The research was commissioned by the Greater London Authority and carried out by Imperial College London’s Environmental Research Group. Over the course of 10 years, the university did a thorough examination of more than 35,000 studies in London.
Dr Gary Fuller, Senior Lecturer in Air Quality Measurement from Imperial’s Environmental Research Group and lead author of the report, said: “There is increasing evidence that impacts of air pollution are hiding in plain sight in the burden of chronic illness that affects so many people.
“These air pollution impacts affect our quality of life and have a large cost to society through additional health and social care costs, as well our ability to learn, work and contribute to society.”
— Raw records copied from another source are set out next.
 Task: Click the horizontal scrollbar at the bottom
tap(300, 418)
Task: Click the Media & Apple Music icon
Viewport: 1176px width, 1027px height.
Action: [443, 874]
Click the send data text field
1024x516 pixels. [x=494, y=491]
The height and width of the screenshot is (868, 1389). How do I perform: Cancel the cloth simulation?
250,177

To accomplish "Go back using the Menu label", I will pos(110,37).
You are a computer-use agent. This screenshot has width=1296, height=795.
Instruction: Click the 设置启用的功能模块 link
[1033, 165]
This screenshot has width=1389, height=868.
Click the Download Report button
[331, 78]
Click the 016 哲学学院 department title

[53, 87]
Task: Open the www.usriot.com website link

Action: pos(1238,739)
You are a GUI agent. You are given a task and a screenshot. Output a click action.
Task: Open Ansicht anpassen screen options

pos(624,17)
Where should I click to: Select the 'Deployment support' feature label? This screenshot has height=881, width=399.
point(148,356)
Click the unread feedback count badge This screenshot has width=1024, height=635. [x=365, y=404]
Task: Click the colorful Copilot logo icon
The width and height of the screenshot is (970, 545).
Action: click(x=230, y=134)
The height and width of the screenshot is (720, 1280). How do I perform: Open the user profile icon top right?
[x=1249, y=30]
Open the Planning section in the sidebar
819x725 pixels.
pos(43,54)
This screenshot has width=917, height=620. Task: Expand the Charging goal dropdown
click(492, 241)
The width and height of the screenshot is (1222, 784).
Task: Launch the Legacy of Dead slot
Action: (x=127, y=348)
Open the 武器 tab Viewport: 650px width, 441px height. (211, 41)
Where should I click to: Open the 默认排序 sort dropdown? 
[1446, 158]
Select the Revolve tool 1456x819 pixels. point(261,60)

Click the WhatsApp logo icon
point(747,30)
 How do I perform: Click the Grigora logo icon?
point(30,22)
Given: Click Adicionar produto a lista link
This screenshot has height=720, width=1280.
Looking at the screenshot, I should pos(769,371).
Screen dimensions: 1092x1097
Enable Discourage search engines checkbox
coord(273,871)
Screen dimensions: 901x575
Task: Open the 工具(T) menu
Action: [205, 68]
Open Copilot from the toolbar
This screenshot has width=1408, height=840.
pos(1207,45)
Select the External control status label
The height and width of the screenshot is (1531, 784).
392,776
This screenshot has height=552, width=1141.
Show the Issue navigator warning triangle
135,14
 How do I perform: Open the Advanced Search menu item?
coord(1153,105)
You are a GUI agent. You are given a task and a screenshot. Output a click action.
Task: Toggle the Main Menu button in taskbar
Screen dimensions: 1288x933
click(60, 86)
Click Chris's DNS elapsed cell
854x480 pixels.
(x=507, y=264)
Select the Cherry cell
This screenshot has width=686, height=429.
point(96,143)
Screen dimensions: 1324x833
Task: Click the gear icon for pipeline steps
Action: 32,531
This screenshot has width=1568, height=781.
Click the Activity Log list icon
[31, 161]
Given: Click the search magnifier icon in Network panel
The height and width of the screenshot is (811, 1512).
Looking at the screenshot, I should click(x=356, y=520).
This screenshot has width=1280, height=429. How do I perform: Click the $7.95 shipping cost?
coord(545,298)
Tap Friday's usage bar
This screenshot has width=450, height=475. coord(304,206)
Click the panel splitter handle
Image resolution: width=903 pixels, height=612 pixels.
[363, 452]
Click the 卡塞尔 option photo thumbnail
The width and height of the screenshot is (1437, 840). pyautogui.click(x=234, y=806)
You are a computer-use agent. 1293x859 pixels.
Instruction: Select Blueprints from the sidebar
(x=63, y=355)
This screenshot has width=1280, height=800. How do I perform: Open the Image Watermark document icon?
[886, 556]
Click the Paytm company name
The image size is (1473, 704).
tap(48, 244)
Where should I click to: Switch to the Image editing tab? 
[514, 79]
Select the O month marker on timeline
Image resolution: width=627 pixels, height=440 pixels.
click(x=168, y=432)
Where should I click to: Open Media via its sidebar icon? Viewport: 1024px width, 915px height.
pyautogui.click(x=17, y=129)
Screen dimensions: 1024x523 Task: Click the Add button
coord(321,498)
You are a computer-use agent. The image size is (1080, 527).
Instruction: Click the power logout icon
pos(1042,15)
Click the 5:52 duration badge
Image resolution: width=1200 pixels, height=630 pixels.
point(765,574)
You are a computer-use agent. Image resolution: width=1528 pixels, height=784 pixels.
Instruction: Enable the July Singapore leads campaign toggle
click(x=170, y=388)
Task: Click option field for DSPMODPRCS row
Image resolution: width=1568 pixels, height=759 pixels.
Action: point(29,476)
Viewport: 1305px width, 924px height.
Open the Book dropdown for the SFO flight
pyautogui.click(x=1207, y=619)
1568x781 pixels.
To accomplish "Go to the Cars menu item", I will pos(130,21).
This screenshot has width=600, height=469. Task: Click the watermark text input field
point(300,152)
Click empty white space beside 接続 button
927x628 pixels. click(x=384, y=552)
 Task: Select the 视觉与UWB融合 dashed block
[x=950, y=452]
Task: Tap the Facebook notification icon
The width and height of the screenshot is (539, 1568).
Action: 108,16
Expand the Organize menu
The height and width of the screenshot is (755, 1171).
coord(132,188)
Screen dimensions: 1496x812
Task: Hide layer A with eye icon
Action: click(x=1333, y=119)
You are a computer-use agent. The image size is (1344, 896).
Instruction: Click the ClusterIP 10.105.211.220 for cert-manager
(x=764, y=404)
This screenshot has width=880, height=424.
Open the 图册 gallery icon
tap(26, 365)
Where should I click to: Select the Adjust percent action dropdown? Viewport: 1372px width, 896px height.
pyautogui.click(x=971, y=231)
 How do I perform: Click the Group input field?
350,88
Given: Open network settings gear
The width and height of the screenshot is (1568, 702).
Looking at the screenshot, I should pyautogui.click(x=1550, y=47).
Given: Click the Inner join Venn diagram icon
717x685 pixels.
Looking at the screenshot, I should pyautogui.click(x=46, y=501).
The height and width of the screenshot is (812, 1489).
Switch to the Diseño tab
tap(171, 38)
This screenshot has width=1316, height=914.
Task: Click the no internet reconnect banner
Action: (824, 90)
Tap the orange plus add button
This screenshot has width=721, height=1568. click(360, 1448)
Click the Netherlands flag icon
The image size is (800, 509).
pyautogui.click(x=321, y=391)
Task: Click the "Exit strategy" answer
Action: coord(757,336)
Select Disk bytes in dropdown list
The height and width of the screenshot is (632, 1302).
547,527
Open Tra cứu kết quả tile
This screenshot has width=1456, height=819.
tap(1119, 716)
Next steps to improving indoor air quality
Indoor air quality is garnering more attention, both in research and in buildings guidelines and standards, with architects and scientists alike are aiming to improve indoor air quality. Recent guidelines from BSI, ASHRAE, and the CDC have all highlighted indoor air quality as an essential aspect of wellbeing that should be considered when designing buildings.
“The latest evidence, reflected in the new WHO guidelines, tell us that current levels of air pollution will be affecting everyone in London, including those living in the least polluted suburbs, and especially those with pre-existing vulnerabilities,” continues Dr Fuller. Whether in London or Los Angeles, the research shows that the time to improve indoor air quality is now.